Pour Willy Demeyer, le problème trouverait en partie racine dans les grèves du service public de 1983 et 1989.  » Dans certains endroits de la ville, il y avait des tas de poubelles hauts de quatre à cinq mètres. A partir ce de moment-là, le rapport à la propreté n’a plus été le même et une forme d’incivilité par rapport aux déchets s’est installée.  » Même si, trente ans plus tard, tous s’accordent à dire que la situation n’est pas aussi catastrophique que certains le laissent penser.  » Le Liégeois est un peu latin évidemment, c’est un rouspéteur par nature « , sourit Christian Beaupère. Qui indique que  » nos chiffres de constatation montrent que les incivilités sont en diminution depuis plusieurs années « .  » Cela ne veut pas dire qu’il y a moins de répression, ni qu’il faille se réjouir : il ne faut pas relâcher l’attention, parce que sinon c’est vite reparti, mais il faut rester optimiste « .

Par Kathleen Wuyard et Clément Jadot.

Que fait la police ?

Plus de répression ? Encore faut-il avoir les moyens de ses ambitions. A Liège, la répression de l’incivilité se fait par le biais de sanctions alternatives communales (SAC). Soit des amendes administratives, qui peuvent être distribuées par quelques agents constatateurs communaux, la majorité des verbalisations provenant toutefois des services de police.  » Que fait la police ?  » aiment à demander d’un air bougon les Liégeois qui déplorent l’une ou l’autre incivilité dans leur quartier sur les réseaux sociaux. Eh bien, elle est débordée. Et la tendance à se la jouer justicier du Web plutôt que de faire appel à la justice n’aide pas, ainsi que le regrette Christian Beaupère, chef de corps de la police de Liège.

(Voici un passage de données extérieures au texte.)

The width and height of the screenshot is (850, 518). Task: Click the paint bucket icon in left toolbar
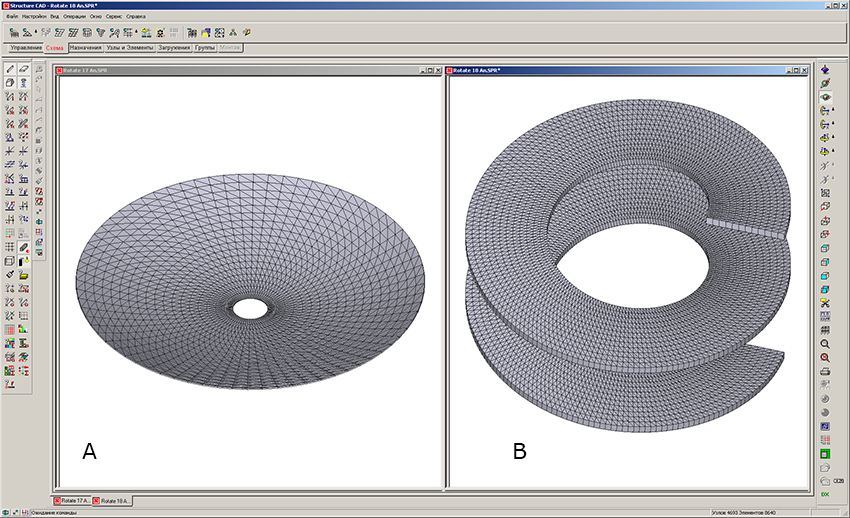coord(9,273)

 » Sur 6 000 arrestations annuelles, il y a 2 200 faits judiciaires, et le reste concerne des incivilités, donc c’est difficile de parler d’impunité. Ce qui est vrai, c’est que les réseaux sociaux entretiennent cette illusion. Les gens s’étendent en ligne pour critiquer parce qu’ils ont des photos de dépôts clandestins. Nous, on préférerait qu’ils contactent le commissariat de quartier concerné pour régler le problème, c’est plus productif. Ces posts sur les réseaux entretiennent le sentiment d’impunité et de ville crasseuse.  » Alors que, justement, la Ville sévit : pour l’année 2018, il y a eu 24 895 procès-verbaux pour des infractions relatives aux sanctions administratives.

 » Je ne vois pas d’autre possibilité, confie le chef de corps. Si on part du principe que les peines de moins de deux ans de prison ne sont pas exécutées, qu’on est dans un système judiciaire saturé et que les incivilités sont « moins graves » que le crime, je ne vois pas ce qu’on pourrait imaginer comme autre sanction que de toucher au portefeuille des gens. C’est quelque chose qui fait mal aussi et qui empêche la récidive.  » A condition qu’ils s’acquittent de leur amende : ainsi que le regrette Willy Demeyer,  » si le directeur financier a des indices laissant supposer l’insolvabilité, il n’engage pas de procédures de recouvrement. Autrement dit, il y a beaucoup de gens qui ne paient pas leurs amendes administratives.  » Quand ce n’est pas tout simplement la justice qui les exonère.